Matt Capps appeared to be destined for the fantasy wastelands after he failed to go a full inning in each of his first three games in July, giving up five runs along the way and watching Glen Perkins pick up two saves along the way. Ron Gardenhire elected to stick with Capps in the Twins’ next save opportunity, and Capps came through with a perfect frame. While Perkins is worth an add in deep leagues, the intriguing name here is Joe Nathan, one-time king of the fantasy closers. After allowing a solo homer in his first game back with the Twins, Nathan has pitched 5.1 scoreless innings over six appearances, striking out six guys and walking none. Expect Nathan to regain the closing role at some point, whether it be by a Capps trade or meltdown.

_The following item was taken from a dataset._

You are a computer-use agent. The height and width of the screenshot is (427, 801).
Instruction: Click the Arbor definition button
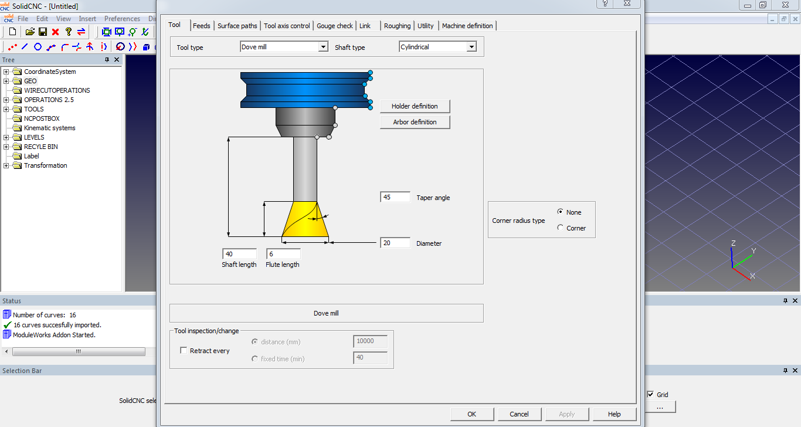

It’s clear to anyone looking at the stats that Koji Uehara is a better pitcher than Kevin Gregg this year. The Baltimore closer has walked 21 batters in 34.1 innings during his 15 saves, and unlike a guy like Carlos Marmol, Gregg doesn’t balance that walk rate with a good K rate (28 Ks this season). When I look at Uehara’s 51:8 K:BB ratio in 39 innings, I can only think the Orioles are trying to get Gregg as many saves as possible to make him appealing to a potential contender (St. Louis? Philadelphia?). Uehara’s been an effective fantasy pitcher even in the setup role; here’s hoping he can tack on some second half saves.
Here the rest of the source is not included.